__WHAT NEEDS TO BE DONE__. Continue the article on spreading money across different cryptocurrencies, picking up right after its last sentence.

__TEXT SHOWN__.
★ ★ ★ ★ ★ ★ ★

The Importance Of Cryptocurrency Diversification

Disclaimer: The writer of this article may have positions in the securities mentioned in this article. The fact they hold positions in securities has had no impact on the production of this article

By Noah Strang

August 17, 2020

Cryptocurrency is no different than any other asset class as one careless mistake can result in potentially life-altering financial damage. As such, it is vital for everyone from newbie investors to seasoned exports to ensure a risk-appropriate basket of multiple cryptocurrencies.

This isn’t really asking for too much. It is quite easy to legally buy and sell different cryptocurrencies through online platforms like Swep.io.

The difference between diversifying or not could be the deciding factor between losing a down payment for your house that would be catastrophic or losing three months of income that could be easily recovered through a temporary disciplined lifestyle.

Digital Currencies Aren’t Created Equal

Assuming that all cryptocurrencies perform the same function and target the same user base is a big mistake many people make. These investors are likely to acquire one or maybe two cryptocurrencies and call it a day.

★ ★ ★ ★ ★ ★ ★

__RECORDS PROVIDED__.
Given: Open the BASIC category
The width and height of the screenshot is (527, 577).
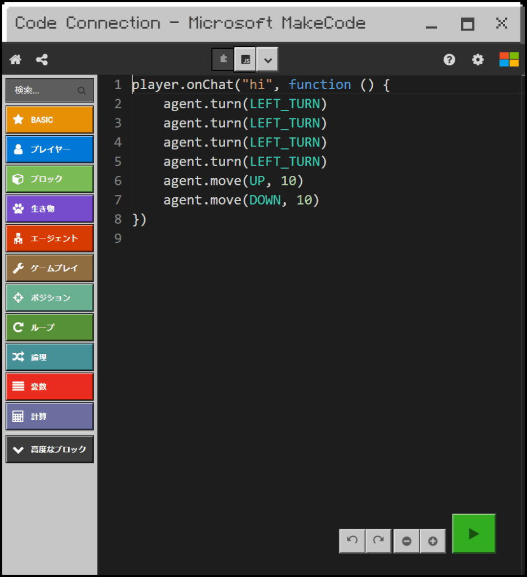Looking at the screenshot, I should click(50, 119).
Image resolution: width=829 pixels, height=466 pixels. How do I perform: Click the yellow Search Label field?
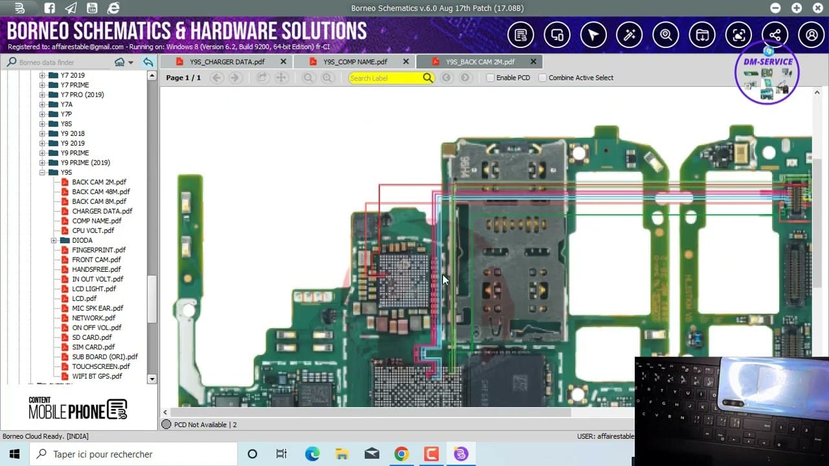[x=385, y=78]
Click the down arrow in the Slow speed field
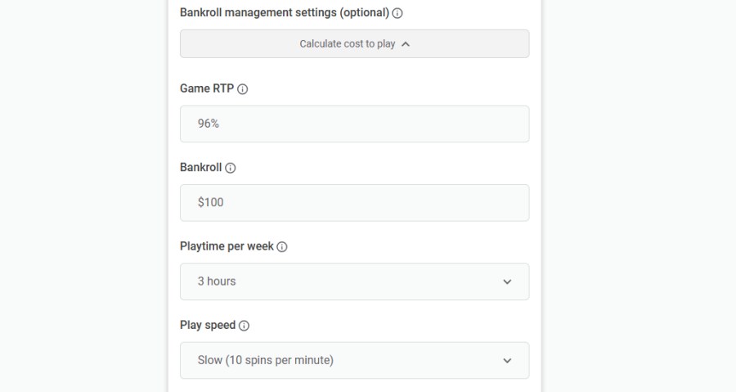This screenshot has width=736, height=392. point(507,360)
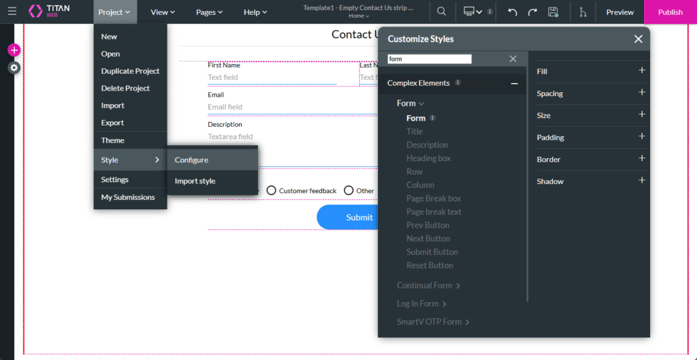Click the Preview button
Image resolution: width=697 pixels, height=360 pixels.
click(619, 12)
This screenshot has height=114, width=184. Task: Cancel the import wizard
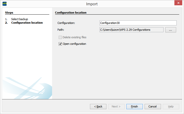pos(153,106)
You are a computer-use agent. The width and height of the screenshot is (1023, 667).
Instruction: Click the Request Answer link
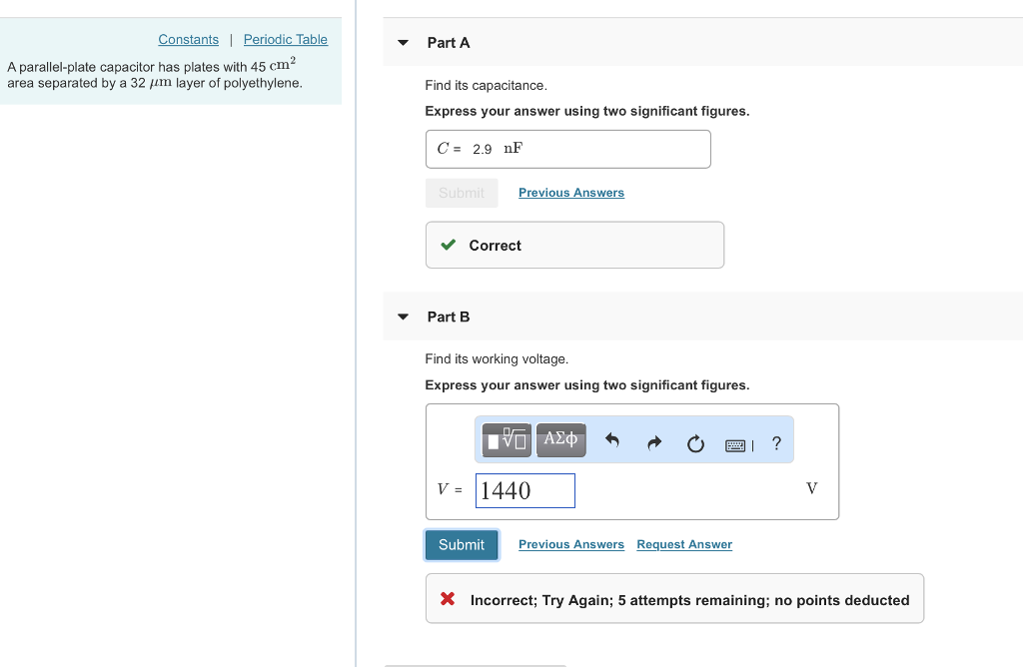coord(684,544)
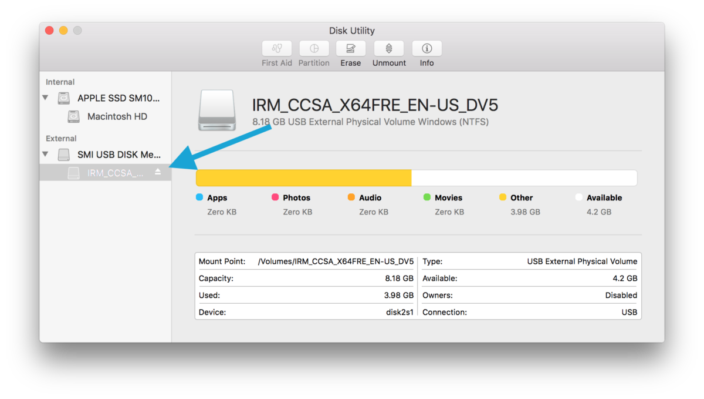The image size is (704, 399).
Task: Select the APPLE SSD internal drive
Action: [118, 98]
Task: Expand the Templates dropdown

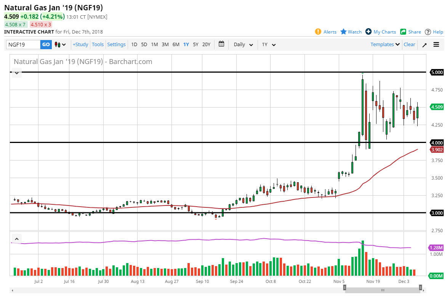Action: [385, 45]
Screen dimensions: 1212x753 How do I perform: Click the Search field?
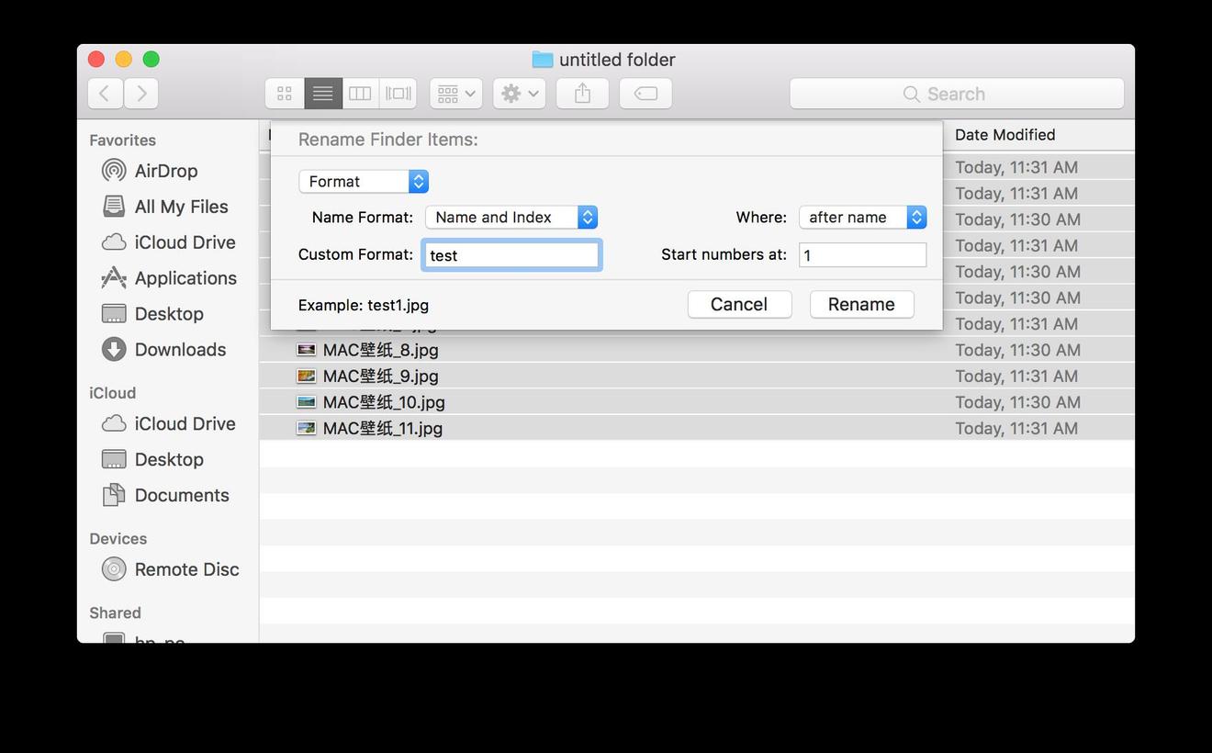coord(956,93)
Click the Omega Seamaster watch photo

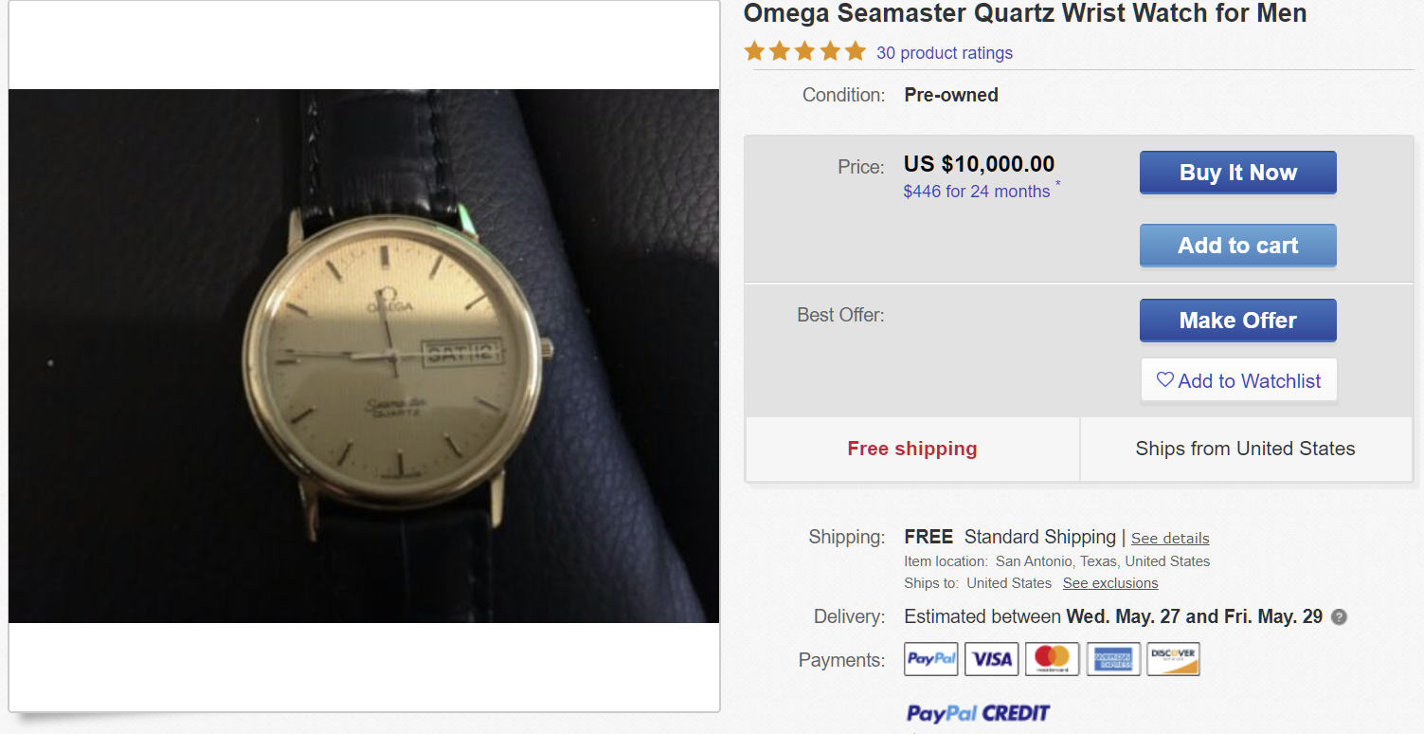click(364, 356)
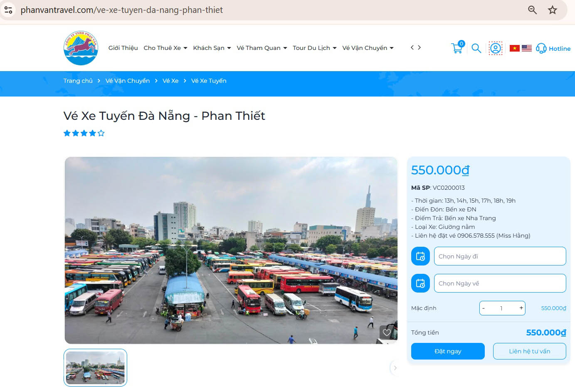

★ ★ ★ ★ ★ ★ ★

__EXPECTED ANSWER__.
Many assume that Bitcoin, Litecoin, Ethereum, XRP, Tether, and EOS are all the same then why not just buy the cheapest one or two and hope for the best. Sure, they might get lucky and score a jackpot-like return, but let’s face it: the odds of this happening are extremely unlikely.

Instead, it is best to understand the different use cases of cryptocurrencies and to perhaps buy one coin from each category.

Some of the categories and examples of cryptocurrencies include:

Store of value: Bitcoin.

Payments: XRP.

Connected Internet of Things: IOTA.

Tradeable Digital Assets: WAX.

Decentralized Finance: Maker.

DAPPs: Augur.

So as we can see, a diversified portfolio of different cryptocurrencies would consist of cryptocurrencies selected from multiple categories.

A parallel example in the stock market universe might look like:

E-commerce: Amazon.

Physical retail: Simon Properties.

Tech: Alphabet.

Telecom: AT&T

Travel: Delta Airlines.

Restaurants: Chipotle Mexican Grill.

From a historical perspective, buying just Apple could result in exceptional gains or losses depending on the timeframe. In fact, in early January 2019, the stock erased years’ worth of gains and traded at its lowest level since July 2017.

Managing Risk

Part of a portfolio diversification strategy includes minimizing individual risk. While a certain degree of risk might be appropriate, investors need to accept a potential 100% loss for it to fit within the portfolio’s risk parameters.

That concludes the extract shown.